## BEGIN

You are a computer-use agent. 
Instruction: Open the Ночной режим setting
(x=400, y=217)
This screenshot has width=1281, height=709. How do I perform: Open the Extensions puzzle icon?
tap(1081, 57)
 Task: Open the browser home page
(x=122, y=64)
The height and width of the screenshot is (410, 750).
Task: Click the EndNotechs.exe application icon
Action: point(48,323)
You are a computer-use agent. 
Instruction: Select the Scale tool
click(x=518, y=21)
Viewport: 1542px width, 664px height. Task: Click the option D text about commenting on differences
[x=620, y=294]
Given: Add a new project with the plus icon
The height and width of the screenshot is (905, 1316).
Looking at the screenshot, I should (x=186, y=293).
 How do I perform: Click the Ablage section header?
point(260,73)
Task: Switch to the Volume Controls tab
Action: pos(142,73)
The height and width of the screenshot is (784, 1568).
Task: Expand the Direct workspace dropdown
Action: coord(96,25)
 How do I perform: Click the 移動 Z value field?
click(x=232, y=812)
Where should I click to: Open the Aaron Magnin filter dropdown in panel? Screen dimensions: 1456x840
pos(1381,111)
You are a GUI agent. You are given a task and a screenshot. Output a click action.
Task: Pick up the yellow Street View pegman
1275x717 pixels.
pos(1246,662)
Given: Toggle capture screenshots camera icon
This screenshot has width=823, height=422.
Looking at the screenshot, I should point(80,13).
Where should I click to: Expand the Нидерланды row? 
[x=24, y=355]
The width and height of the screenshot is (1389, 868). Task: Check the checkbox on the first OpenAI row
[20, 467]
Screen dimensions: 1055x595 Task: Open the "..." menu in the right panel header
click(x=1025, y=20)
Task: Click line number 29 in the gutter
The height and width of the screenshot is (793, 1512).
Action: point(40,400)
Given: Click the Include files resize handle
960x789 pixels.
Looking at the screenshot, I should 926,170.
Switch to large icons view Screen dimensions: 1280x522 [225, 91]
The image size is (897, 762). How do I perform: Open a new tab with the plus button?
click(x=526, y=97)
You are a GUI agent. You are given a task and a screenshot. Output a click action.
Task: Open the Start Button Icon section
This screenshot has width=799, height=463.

## END

THE REQUEST: Copy out all of the items above word for word, line by line, with nothing changed.

SOLUTION TO THIS EXERCISE:
You are a computer-use agent. 
Instruction: Open the Ночной режим setting
(x=400, y=217)
This screenshot has width=1281, height=709. How do I perform: Open the Extensions puzzle icon?
tap(1081, 57)
 Task: Open the browser home page
(x=122, y=64)
The height and width of the screenshot is (410, 750).
Task: Click the EndNotechs.exe application icon
Action: point(48,323)
You are a computer-use agent. 
Instruction: Select the Scale tool
click(x=518, y=21)
Viewport: 1542px width, 664px height. Task: Click the option D text about commenting on differences
[x=620, y=294]
Given: Add a new project with the plus icon
The height and width of the screenshot is (905, 1316).
Looking at the screenshot, I should (x=186, y=293).
 How do I perform: Click the Ablage section header?
point(260,73)
Task: Switch to the Volume Controls tab
Action: pos(142,73)
The height and width of the screenshot is (784, 1568).
Task: Expand the Direct workspace dropdown
Action: coord(96,25)
 How do I perform: Click the 移動 Z value field?
click(x=232, y=812)
Where should I click to: Open the Aaron Magnin filter dropdown in panel? Screen dimensions: 1456x840
pos(1381,111)
You are a GUI agent. You are given a task and a screenshot. Output a click action.
Task: Pick up the yellow Street View pegman
1275x717 pixels.
pos(1246,662)
Given: Toggle capture screenshots camera icon
This screenshot has width=823, height=422.
Looking at the screenshot, I should point(80,13).
Where should I click to: Expand the Нидерланды row? 
[x=24, y=355]
The width and height of the screenshot is (1389, 868). Task: Check the checkbox on the first OpenAI row
[20, 467]
Screen dimensions: 1055x595 Task: Open the "..." menu in the right panel header
click(x=1025, y=20)
Task: Click line number 29 in the gutter
The height and width of the screenshot is (793, 1512).
Action: point(40,400)
Given: Click the Include files resize handle
960x789 pixels.
Looking at the screenshot, I should 926,170.
Switch to large icons view Screen dimensions: 1280x522 [225, 91]
The image size is (897, 762). How do I perform: Open a new tab with the plus button?
click(x=526, y=97)
You are a GUI agent. You are given a task and a screenshot. Output a click action.
Task: Open the Start Button Icon section
This screenshot has width=799, height=463.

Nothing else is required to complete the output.